Seçilmiş bölüm:

↓↓↓

29 Temmuz 2008 Salı

Kehanet ve Astroloji

Kehanet yeteneği ile astroloji birbirinden son derece farklı şeylerdir. Astroloji kehanette kullanılan araçlardan sadece biridir. Ve kutsal kaynaklara göre, astroloji eski kültürlerde (Şamanizm dahil), bilge diye nitelendirdiğimiz kişilerin üst plana dair önsezileriyle birleşerek bir yere ulaşırdı.

Kehanet yeteneği herkeste bulunmaz, hatta Edgar Cayce 'den sonra da bu konuda dünyada kimse yok diye biliyorum. Bu yetenek ilahi birşeydir, herkesin isteyerek, zorlayarak alabileceği birşey değildir. Kendi ruhsal tekamülünü ilerletmeden, dünyasal konulardan sıyrılmadan ve bilgelik yolunda bir hayli ilerlemeden, kehanet yapmak olacak bir iş değildir. Hatta bunu para için yapmak, tamamen bu tarz işlere ters birşeydir. Günümüzde kehanette bulunan, fal bakan birçok insan mevcut. Ama tüm eski kutsal kaynaklarda, hocalar insanları uyarır. Bu özellikler zamanla gelir, zorlayarak açılmaz. Çünkü zamanından önce gelen şeyler zarar getirir. Altıncı His filminde de söylendiği gibi: "Her yetenek hediye değildir." ve sorumluluk ile bilgi gerektirir. Bu nedenle bahse konu insanlar kehanette bulunurken normalde temasa geçilen üst iyi planlar yerine, alt kötü planlarla irtibata geçerler. Ve böylece bizim alt varlıklar dediğimiz cin, ins vb. tarafından insanlar kolaylıkla kandırılırlar. Çünkü bu varlıklar kandırmayı çok severler ve böylece ruh sağlığını yitirmeye kadar bu iş sürer gider. Ruhsal tekamülü yeterince ilerlememiş birinin, yüksek planlara dair sinyalleri hem alması hem de alsa bile yorumlayabilmesi imkansızdır. Çok çok çok özel kişiler dışında kehanet yeteneği kimselere verilmemiştir. Ve bildiğim kadarıyla bu yeteneğe sahip olanların da, bu konuların Yaratıcı ile verilen kişi arasında bir sır olarak kalması gerektiğini okumuştum.

↑↑↑

[Veri kümesi satırları]
↓↓↓

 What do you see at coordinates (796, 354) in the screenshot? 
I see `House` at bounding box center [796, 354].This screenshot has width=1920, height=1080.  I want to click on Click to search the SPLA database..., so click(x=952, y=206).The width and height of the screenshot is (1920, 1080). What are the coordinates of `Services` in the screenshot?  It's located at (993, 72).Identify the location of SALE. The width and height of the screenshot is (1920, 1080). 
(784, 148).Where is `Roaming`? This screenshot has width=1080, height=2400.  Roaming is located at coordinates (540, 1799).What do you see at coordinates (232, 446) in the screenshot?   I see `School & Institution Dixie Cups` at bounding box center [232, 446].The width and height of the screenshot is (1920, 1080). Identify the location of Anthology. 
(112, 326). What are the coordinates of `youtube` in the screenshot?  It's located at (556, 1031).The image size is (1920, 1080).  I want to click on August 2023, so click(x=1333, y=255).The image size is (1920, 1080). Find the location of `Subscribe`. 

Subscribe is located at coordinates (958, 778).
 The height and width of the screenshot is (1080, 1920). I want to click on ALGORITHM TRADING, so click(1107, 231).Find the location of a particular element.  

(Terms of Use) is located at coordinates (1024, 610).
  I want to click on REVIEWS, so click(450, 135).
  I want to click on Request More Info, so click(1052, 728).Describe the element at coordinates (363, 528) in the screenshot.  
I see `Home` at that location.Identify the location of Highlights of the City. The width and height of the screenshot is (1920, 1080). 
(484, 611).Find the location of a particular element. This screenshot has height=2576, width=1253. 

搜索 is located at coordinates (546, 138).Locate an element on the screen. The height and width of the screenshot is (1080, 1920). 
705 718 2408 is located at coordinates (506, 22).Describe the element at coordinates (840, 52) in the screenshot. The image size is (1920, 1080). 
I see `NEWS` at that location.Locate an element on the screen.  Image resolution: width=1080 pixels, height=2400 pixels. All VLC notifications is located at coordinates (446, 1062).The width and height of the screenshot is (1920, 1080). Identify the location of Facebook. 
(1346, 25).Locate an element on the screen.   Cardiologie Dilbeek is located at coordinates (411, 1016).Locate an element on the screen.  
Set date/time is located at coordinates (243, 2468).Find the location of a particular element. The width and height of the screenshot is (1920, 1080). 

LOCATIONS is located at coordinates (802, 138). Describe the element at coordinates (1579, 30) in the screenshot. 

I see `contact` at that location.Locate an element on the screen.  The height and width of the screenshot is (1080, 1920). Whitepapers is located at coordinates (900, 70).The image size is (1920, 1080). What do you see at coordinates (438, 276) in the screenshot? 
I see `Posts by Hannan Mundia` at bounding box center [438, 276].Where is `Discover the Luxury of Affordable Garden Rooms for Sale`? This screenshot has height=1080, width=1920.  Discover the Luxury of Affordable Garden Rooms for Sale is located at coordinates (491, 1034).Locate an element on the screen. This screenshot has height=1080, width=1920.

↑↑↑

Yönerge: Kehanet ve astroloji üzerine olan metinde "Kehanet yeteneği ile" sözcüklerinden "bir yere ulaşırdı." sözcüklerine kadar ne varsa hiçbir değişiklik yapmadan yazın. Buradaki girdilere ihtiyaç yoktur.

Yazılı çözüm:
Kehanet yeteneği ile astroloji birbirinden son derece farklı şeylerdir. Astroloji kehanette kullanılan araçlardan sadece biridir. Ve kutsal kaynaklara göre, astroloji eski kültürlerde (Şamanizm dahil), bilge diye nitelendirdiğimiz kişilerin üst plana dair önsezileriyle birleşerek bir yere ulaşırdı.